## Record extracts
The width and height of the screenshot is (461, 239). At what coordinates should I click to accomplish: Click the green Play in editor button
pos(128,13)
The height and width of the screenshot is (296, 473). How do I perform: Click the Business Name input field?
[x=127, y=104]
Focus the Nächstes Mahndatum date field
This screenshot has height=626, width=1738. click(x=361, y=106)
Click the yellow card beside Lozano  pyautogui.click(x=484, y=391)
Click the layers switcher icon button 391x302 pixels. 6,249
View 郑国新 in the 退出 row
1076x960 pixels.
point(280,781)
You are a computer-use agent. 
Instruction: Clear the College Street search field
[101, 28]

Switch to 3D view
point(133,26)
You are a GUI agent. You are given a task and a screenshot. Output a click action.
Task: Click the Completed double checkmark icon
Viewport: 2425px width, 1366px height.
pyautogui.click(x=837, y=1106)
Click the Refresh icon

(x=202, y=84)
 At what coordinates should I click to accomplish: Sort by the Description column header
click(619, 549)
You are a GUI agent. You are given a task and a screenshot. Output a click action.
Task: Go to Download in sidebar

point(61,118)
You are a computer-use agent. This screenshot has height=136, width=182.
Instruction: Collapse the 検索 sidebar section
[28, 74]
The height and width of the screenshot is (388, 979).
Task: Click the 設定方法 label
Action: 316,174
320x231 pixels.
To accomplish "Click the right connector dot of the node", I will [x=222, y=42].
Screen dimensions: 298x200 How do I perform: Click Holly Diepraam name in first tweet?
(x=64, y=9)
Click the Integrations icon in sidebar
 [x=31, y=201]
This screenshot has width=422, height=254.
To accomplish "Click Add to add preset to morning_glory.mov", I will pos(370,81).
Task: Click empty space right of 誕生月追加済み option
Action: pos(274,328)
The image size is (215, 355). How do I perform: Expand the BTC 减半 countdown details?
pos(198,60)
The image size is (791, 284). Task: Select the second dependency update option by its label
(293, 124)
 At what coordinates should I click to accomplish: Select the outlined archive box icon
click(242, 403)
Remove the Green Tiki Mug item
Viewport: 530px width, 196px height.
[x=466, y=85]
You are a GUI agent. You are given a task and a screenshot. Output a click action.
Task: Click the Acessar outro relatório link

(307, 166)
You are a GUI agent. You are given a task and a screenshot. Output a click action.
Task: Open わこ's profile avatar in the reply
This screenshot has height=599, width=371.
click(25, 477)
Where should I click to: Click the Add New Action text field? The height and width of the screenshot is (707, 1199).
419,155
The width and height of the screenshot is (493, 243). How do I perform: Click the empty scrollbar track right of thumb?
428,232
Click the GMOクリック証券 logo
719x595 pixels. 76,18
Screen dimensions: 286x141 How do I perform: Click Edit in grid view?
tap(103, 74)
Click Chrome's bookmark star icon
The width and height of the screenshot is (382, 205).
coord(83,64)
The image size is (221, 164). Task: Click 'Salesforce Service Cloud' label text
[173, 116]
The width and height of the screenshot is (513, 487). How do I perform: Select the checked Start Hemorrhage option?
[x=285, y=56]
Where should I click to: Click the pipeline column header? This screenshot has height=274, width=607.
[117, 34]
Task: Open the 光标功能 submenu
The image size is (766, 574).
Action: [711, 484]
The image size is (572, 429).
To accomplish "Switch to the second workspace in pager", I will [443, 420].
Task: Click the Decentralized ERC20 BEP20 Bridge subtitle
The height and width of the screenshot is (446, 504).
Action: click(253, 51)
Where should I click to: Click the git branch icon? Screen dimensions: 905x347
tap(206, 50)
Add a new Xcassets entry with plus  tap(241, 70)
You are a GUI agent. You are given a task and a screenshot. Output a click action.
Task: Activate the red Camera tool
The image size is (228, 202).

## What you are asked to do
Repeat only the stretch of lines that opens with the line containing "Task: Click the Decentralized" and closes with the final line of the entries, both included, exactly as written.

## Task solution
Task: Click the Decentralized ERC20 BEP20 Bridge subtitle
The height and width of the screenshot is (446, 504).
Action: click(253, 51)
Where should I click to: Click the git branch icon? Screen dimensions: 905x347
tap(206, 50)
Add a new Xcassets entry with plus  tap(241, 70)
You are a GUI agent. You are given a task and a screenshot. Output a click action.
Task: Activate the red Camera tool
The image size is (228, 202).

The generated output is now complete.